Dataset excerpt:
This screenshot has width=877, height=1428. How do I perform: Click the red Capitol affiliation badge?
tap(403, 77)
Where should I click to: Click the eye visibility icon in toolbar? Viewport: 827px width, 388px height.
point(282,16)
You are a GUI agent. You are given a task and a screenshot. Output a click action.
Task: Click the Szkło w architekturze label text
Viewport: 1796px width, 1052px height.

Work to be completed – Reproduce the entries above, substituting "Window" for "Viewport" wherever it appears and leaving everything else untouched.

Result for this task –
This screenshot has width=877, height=1428. How do I perform: Click the red Capitol affiliation badge?
tap(403, 77)
Where should I click to: Click the eye visibility icon in toolbar? Window: 827px width, 388px height.
point(282,16)
You are a GUI agent. You are given a task and a screenshot. Output a click action.
Task: Click the Szkło w architekturze label text
Window: 1796px width, 1052px height.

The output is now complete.